German stocks are falling at a rate not seen since Europe’s sovereign debt crisis. The nation’s equity market has lost almost US$400 billion in value from a high in April as the DAX heads for its first back-to-back quarterly declines since the start of 2009.
Hit first by a rebounding euro and the Greek crisis, the losses accelerated in recent weeks as concern over a Chinese slowdown escalated and automakers tumbled after Volkswagen AG admitted cheating on emissions tests in some of its diesel cars.
“To some extent, investors have started to price in recessionary fears,” Ralf Zimmermann, a strategist at Bankhaus Lampe KG in Dusseldorf. “If markets don’t think central banks can react anymore, this would be very negative. However, I still think that markets will be mid-term up and not down as investors overreacted.”

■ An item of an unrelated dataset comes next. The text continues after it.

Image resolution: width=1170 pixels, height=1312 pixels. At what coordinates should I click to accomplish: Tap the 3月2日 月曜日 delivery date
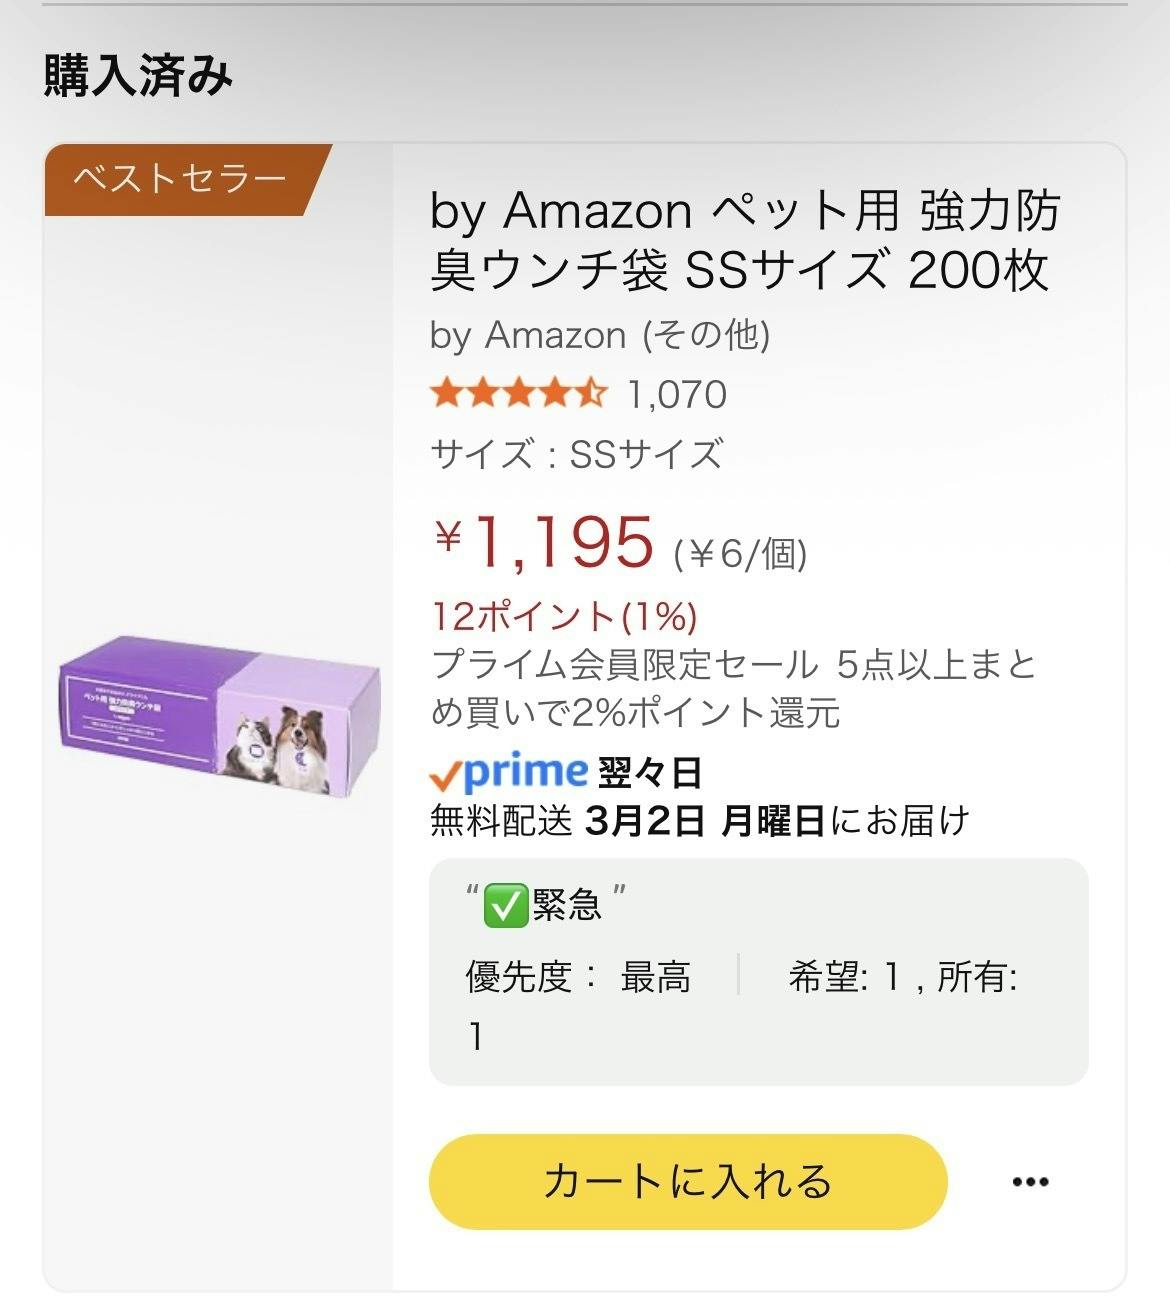705,821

The optimism that lifted the DAX 22 percent in the first quarter as the European Central Bank (ECB) began its quantitative-easing program has waned, with the gauge now down for the year.
While economists have cut their growth estimates for Germany this year to 1.6 percent from 1.8 percent last month, ECP President Mario Draghi last week said that it is too soon to say whether risks to the economic outlook warrant a step-up in stimulus.
German equities lost 23 percent since an April record through Monday, the fastest decline in a similar period since December 2011. Just this quarter, the DAX has tumbled 14 percent, more than any other major western-European market.
Germany’s link to China — it is the Asian nation’s biggest European trade partner — and VW’s downfall weighed on the market as utilities RWE AG and EON SE suffered from the lowest wholesale electricity prices in more than a decade and concerns their provisions for decommissioning nuclear plants may be insufficient.
Steelmaker ThyssenKrupp AG tumbled amid a rout in commodities, while Commerzbank AG was battered by share sales to repay state aid.
VW’s scandal will have repercussions for the DAX, Zimmermann said. The automaker accounts for almost 14 percent of the index’s estimated earnings for this year, Zimmermann wrote in a note on Tuesday last week.
The DAX has fallen so much that it now trades at 11.5 times estimated profit of its members, near the lowest valuation ever relative to the Stoxx Europe 600 Index, according to data going back to 2005.
To some investors, that represents an opportunity to buy German stocks.
“When the market is down with fears, we are on the buy side,” said Herbert Perus, head of equities at Raiffeisen Capital Management in Vienna. “We own some German companies and we’re very happy about our positions.”